Mark Recchi has obviously decided to return to the Bruins without testing the free-agent market July 1 because he thinks the club is going in the right direction and will be a Stanley Cup contender in 2010-11.
Whether Marc Savard will be a part of that team remains to be seen, as it’s a well-know fact now that Boston has been shopping the star center since last week. Most can’t wrap their head around how the Bruins would be a better club without their perennial leading scorer. But there are also salary-cap implications that might be hindering other plans general manager Peter Chiarelli has in mind.
Recchi didn’t sound shocked about the Savard trade rumors today while on a conference call to discuss his own new contract with the club.
“Obviously I really like Savvy, and you never know what’s going to happen. General managers explore everything and if there’s a viable option to move Marc Savard, then obviously you’ve got to look at it,” said the future Hall-of-Famer, who has some insight into Chiarelli’s thinking because it convinced him he wanted to be back after last year’s disappointing end.
“(Chiarelli) might be looking for a different dynamic. We’ve got (David Krejci), (Patrice) Bergeron, (Tyler) Seguin is a centerman, we’ve got some younger centermen coming up. So he might be looking at the big picture right now as well as the overall, and if there’s something viable, maybe he gets that defenseman he’s trying to get or maybe you get stronger in one area, maybe not as strong in another area. But at the same time, free agency’s coming up and you can add some depth that way if you do choose to move Savard.

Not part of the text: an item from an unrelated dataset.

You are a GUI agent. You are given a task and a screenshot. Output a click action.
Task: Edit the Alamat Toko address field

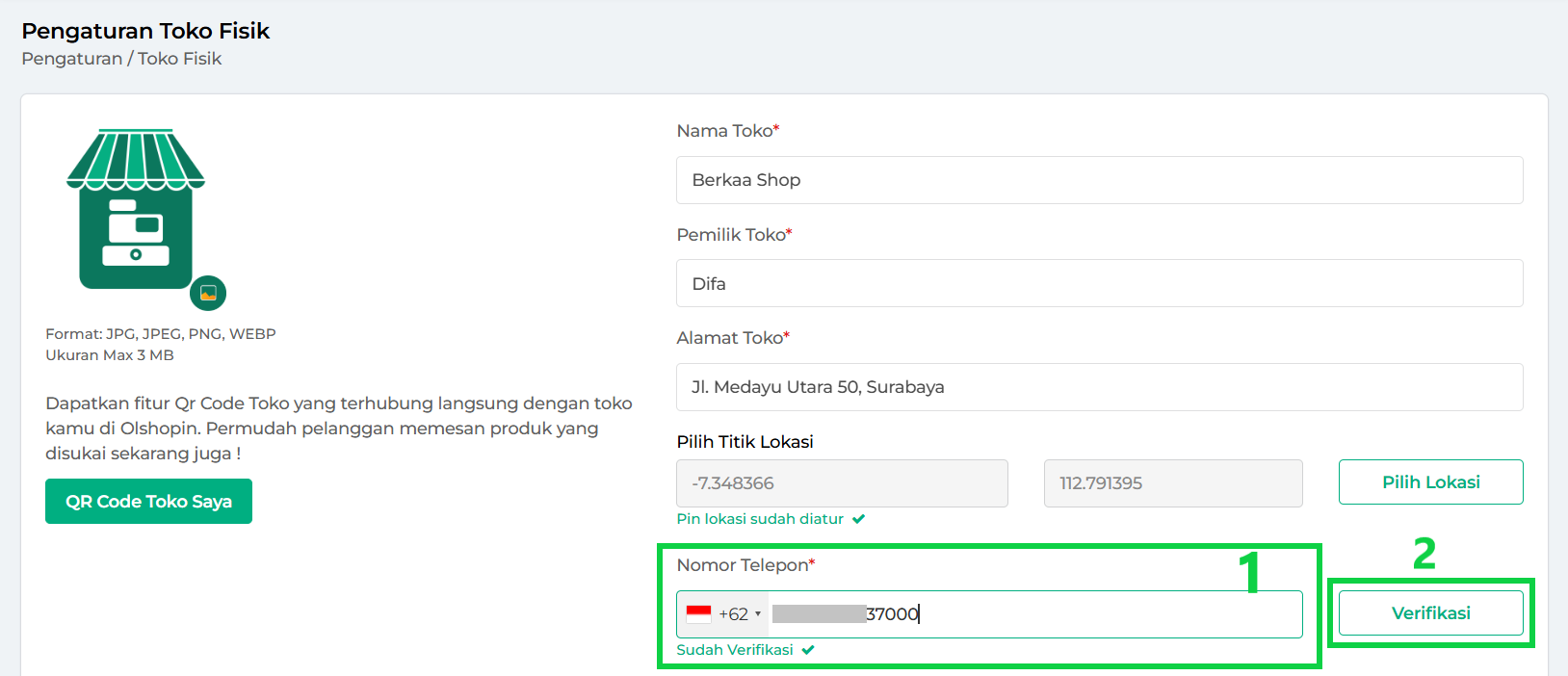point(1099,387)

“He’s obviously dynamic passer and he’s been great for the Boston Bruins and I’m sure that they’re not taking this lightly. If it makes sense, I’d do it, but if not I think he’ll be here and he’ll be a good player again for us.”
At the same time, Recchi earlier in his comments made a compelling case for not trading Savard when he talked about Seguin coming to the Bruins and maybe playing wing on a team that’s loaded up the middle.

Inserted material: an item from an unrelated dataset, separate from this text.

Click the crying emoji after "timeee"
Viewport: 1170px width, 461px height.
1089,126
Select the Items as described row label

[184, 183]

“Up the middle we’ve got three dynamic guys and you throw this kid in the mix, he could possibly play wing I understand, and he’s going to be an important part. But at the same time, he can come in and just be a player, which is important for a young kid,” Recchi said. “There’s not pressure for this kid, internally anyways. He doesn’t have to come in and be a world-beater. There’s a lot of pressure on (No. 1 pick) Taylor Hall to go (to Edmonton) and be an impact player right away. Seguin can come in and he can learn and grow and be part of a good hockey team. And I think that’s very important for the development of a young kid.”
At 42, Recchi isn’t shy about personnel matters. He explained what he’d like to see the Bruins do to sure up their roster some more after re-signing Dennis Seidenberg and Johnny Boychuk and trading for Nathan Horton.
“I think to get another veteran, maybe in the bottom six forwards, maybe another veteran I think would be great,” he said. “I think you can never have enough depth on defense. I think it’s important, when you have a good team, you need depth, you need good D-men. I think Peter knows all that.”